2. Avverso il citato provvedimento ha proposto ricorso per cassazione, tramite il difensore di fiducia, l’imputato, il quale lamenta: a) mancanza, contraddittorietà, manifesta illogicità della motivazione in relazione al disposto dell’art. 275 c.p.p., comma 4 bis, atteso che la norma non consente, in assenza di rilievi da parte del giudice sulla correttezza scientifica dei principi e dei metodi utilizzati, di prescindere dalle conclusioni del perito che motivatamente concluda per l’incompatibilità tra le condizioni di salute gravi della persona e lo stato di detenzione in carcere. I giudici hanno, inoltre, omesso di tenere conto non solo della situazione clinica esistente al momento dell’accertamento, ma anche della prevedibile evoluzione del quadro clinico e della potenziale incidenza in modo irreparabile della detenzione sulla salute del paziente. La motivazione appare, inoltre, incongrua nella parte in cui, dopo avere esclusa la gravità della malattia, dispone il ricovero in un centro clinico penitenziario, decisione che presuppone l’invocata sussistenza di uno stato patologico rilevante e allarmante. Sono stati, poi, confusi due piani di valutazione, in quanto, per confutare la gravità dello stato patologico, si è fatto ricorso ad argomentazioni riguardanti la pretese inutilità della misura restrittiva. E’ stata, infine, pretermessa qualsiasi valutazione delle osservazioni svolte dai consulenti di parte, dotati di specifica competenza professionale.

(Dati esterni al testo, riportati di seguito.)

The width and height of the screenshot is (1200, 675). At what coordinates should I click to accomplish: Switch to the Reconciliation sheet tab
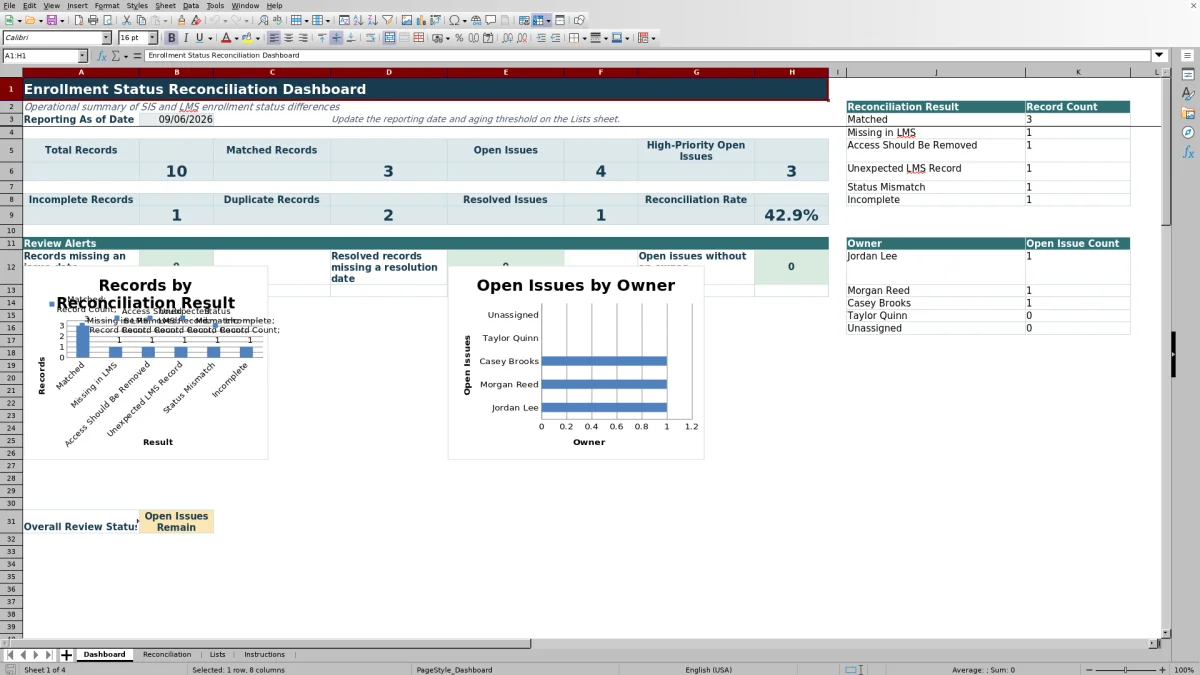[167, 654]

In ogni caso, il Tribunale non ha esplicitato le ragioni di cautela che impongono tuttora la custodia cautelare in carcere anche alla luce del quadro patologico del soggetto in relazione al quale la Corte di Cassazione, investita del ricorso dell’imputato avverso la sentenza di condanna pronunciata dalla Corte d’assise d’appello di Ancona, ha riscontrato una mancanza di motivazione, disponendo l’annullamento con rinvio della decisione impugnata.

Motivi della decisione

Le doglianze contenute nell’ultima parte del ricorso, aventi carattere pregiudiziale ed assorbente rispetto alle altre, sono fondate.

La difesa di M., nell’ambito dell’istanza originariamente formulata, aveva dedotto l’insussistenza delle esigenze cautelari, poste a fondamento della disposta custodia cautelare in carcere.

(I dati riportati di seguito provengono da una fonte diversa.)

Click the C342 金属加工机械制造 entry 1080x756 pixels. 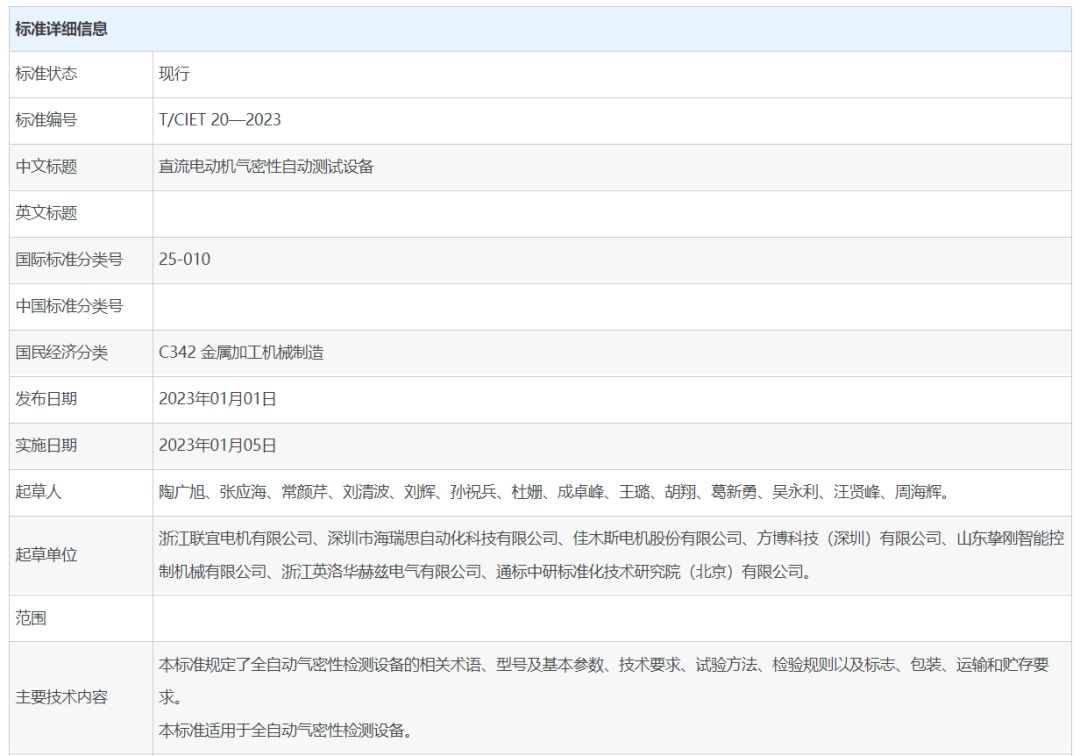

Il Tribunale di Ancona, competente ai sensi dell’art. 310 c.p.p., ha omesso di pronunziarsi su questa parte della domanda, atteso che l’iter argomentativo dell’ordinanza impugnata è incentrato esclusivamente sulla compatibilità delle condizioni di salute dell’imputato con lo stato di restrizione in carcere.

S’impone, pertanto, l’annullamento dell’ordinanza impugnata e il rinvio per nuovo esame al Tribunale di Ancona.

La cancelleria dovrà provvedere all’adempimento prescritto dall’art. 94 disp. att. c.p.p., comma 1 ter.

P.Q.M.

Annulla l’ordinanza impugnata e rinvia per nuovo esame al Tribunale di Ancona.

Dispone trasmettersi a cura della cancelleria copia del provvedimento al Direttore dell’istituto penitenziario ai sensi dell’art. 94 disp. att. c.p.p., comma 1 ter.